Time, Fortune, Der Spiegel, Texas Tribune, and WordPress are among the first publishers onboarded to the programme. Perplexity says it plans to introduce advertising through its related questions feature. Brands can pay to ask specific related follow-up questions in its answer engine interface and on Pages.
When Perplexity earns revenue from an interaction where a publisher’s content is referenced, that publisher will also earn a share.
What publishers will get
The partnership involves multiple facets, including a revenue-sharing model, access to Perplexity’s tools and APIs, and analytics sharing.
These elements aim to create a mutually beneficial relationship between the AI company and publishers. Perplexity also announced a $250,000 gift to the Northwestern University School of Journalism to support research about AI and journalism.
“Our success is tied to the success of the production of new facts about the world,” says Perplexity’s Chief Business Officer, Dmitry Shevelenko.
Der Spiegel, one of the largest magazines in Germany, is experimenting with AI tools at various stages of content production, from versioning content to fact-checking. A partnership with Perplexity offers a new way to utilise AI, believes Christoph Zimmer, Chief Product Officer at Der Spiegel.

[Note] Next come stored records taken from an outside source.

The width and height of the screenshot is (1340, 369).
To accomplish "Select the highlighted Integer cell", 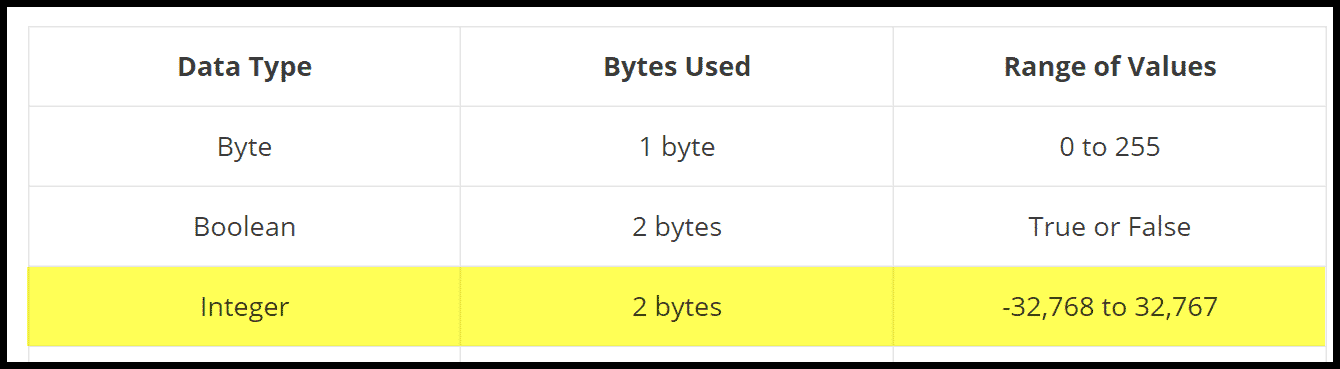I will [x=244, y=306].
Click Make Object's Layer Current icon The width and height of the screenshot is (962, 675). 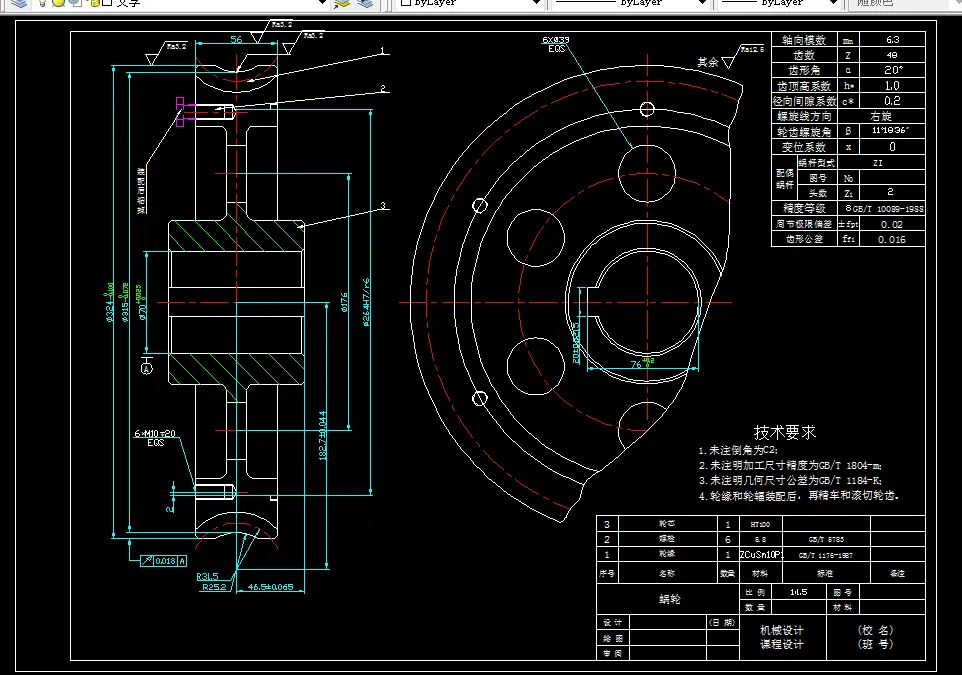coord(342,3)
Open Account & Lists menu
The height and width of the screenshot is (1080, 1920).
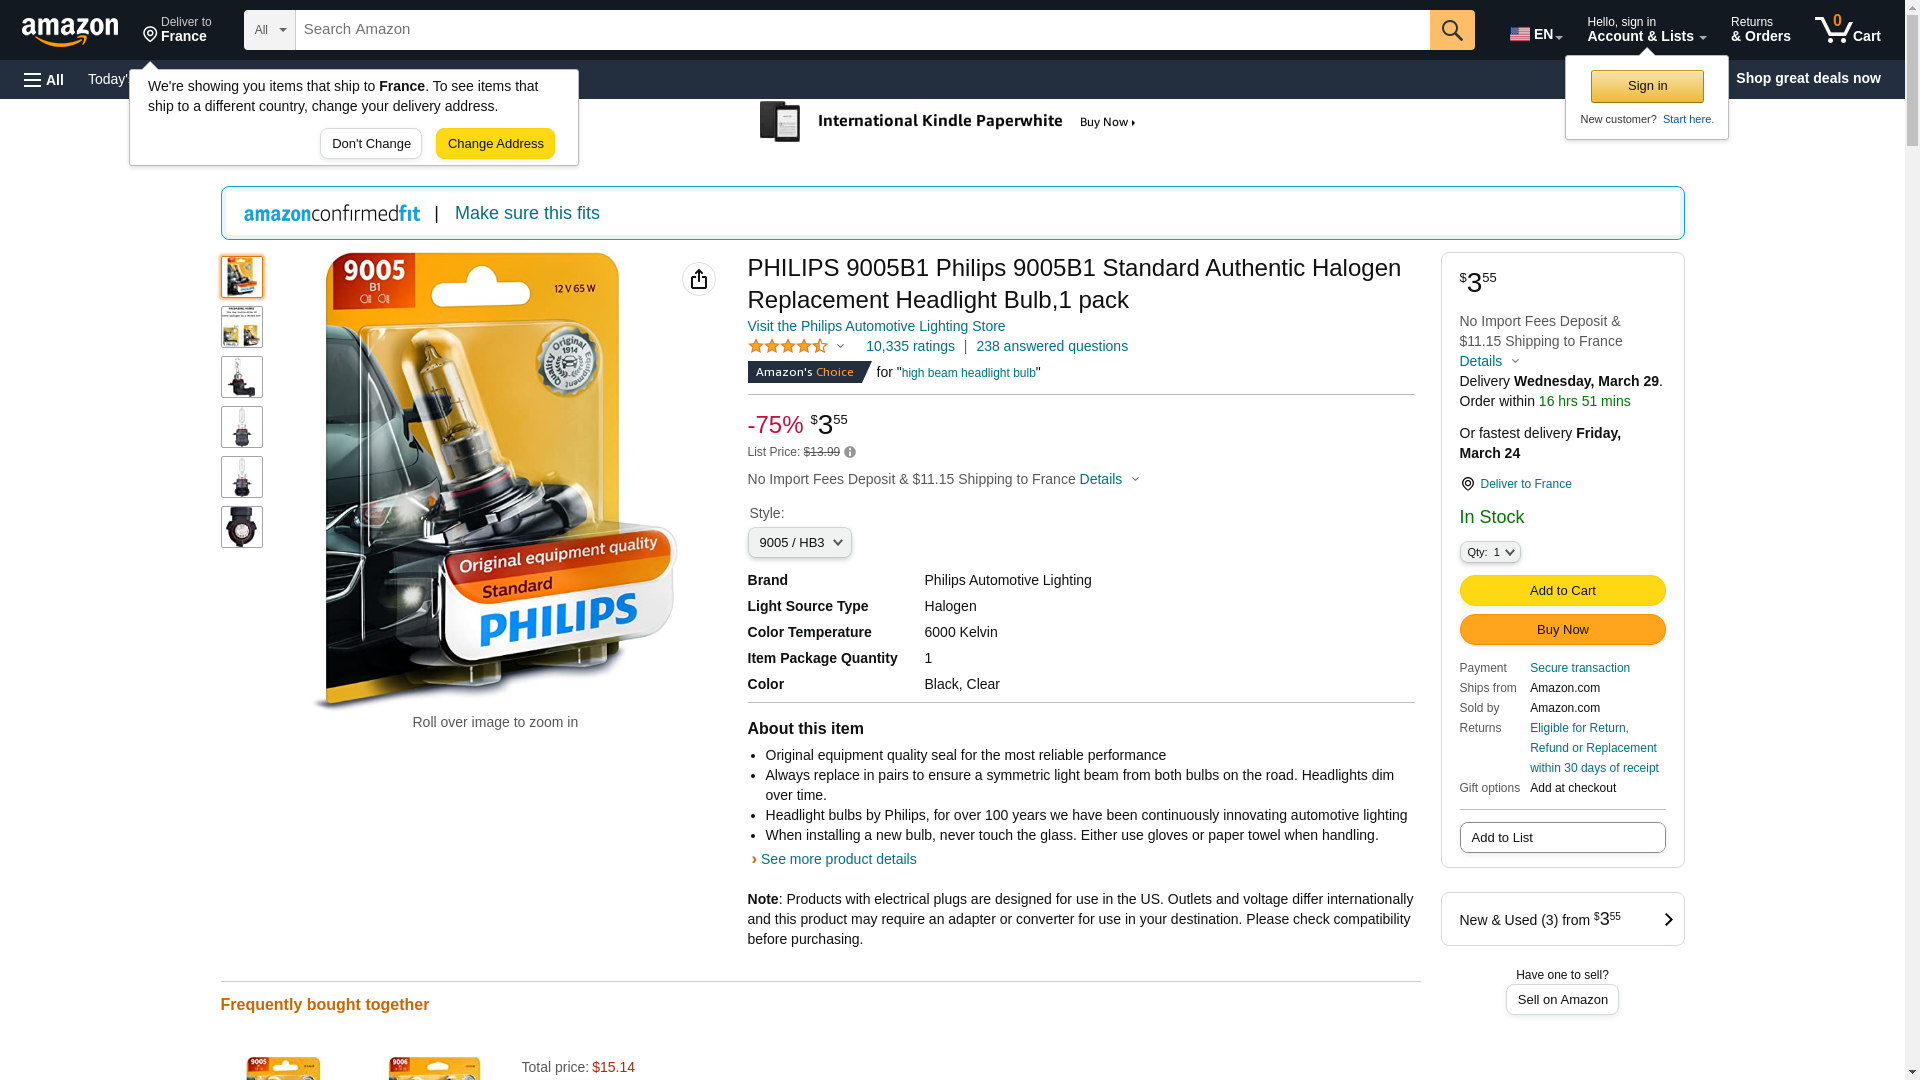1646,30
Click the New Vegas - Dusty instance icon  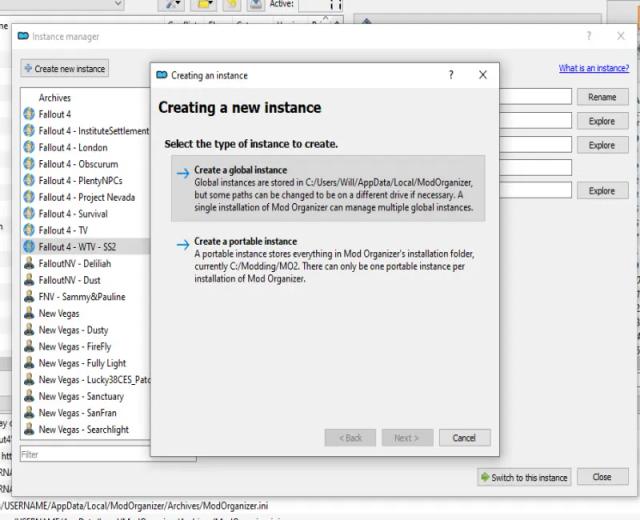coord(29,330)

“We are convinced that AI will have a big impact on the way news is consumed,” he says. “For us, it’s not just about revenue sharing, but rather about experimenting and collaborating.”
An answer engine?
Perplexity uses large language models (LLMs) to summarise internet information. Unlike traditional search engines that provide links, Perplexity aims to directly answer people’s questions to summarise information when answering users’ questions while also featuring sources.
“The best way to think of Perplexity is as an answer engine. People come and ask questions, and we provide answers”, explains Shevelenko.
This is an important distinction the company has strongly emphasised: contrary to other San Francisco and Silicon Valley giants and models, Perplexity doesn’t train any models or foundational model.
“To the extent to which Perplexity has its model, it’s taking the (Meta) Llama 3-based model, but fine-tuning it for conciseness and for being good at synthesising web content,” says. Shevelenko.
Where ScalePost fits in
It is also interesting to note that Perplexity will work with another tech start-up, ScalePost, to share analytics with their publisher partners, allowing the publishers to see granular insights about how their content is monetised.
Co-funded by Zachary Todd and Ahmed Malik, ScalePost, based in the San Francisco Bay Area, sees itself as a bridge between publishers and AI companies and says it’s currently working on different partnerships.
“We’re the default third party that will provide analytics to publishers,” says Malik. “We want to be the one-stop shop for any content needs from different types of partnerships.”
Perplexity aims to extend its program to more publishers, notably in Europe and Asia, two of the company’s fastest-growing markets. “If you’re producing high-quality content, we absolutely want to work with you,” says Shevelenko.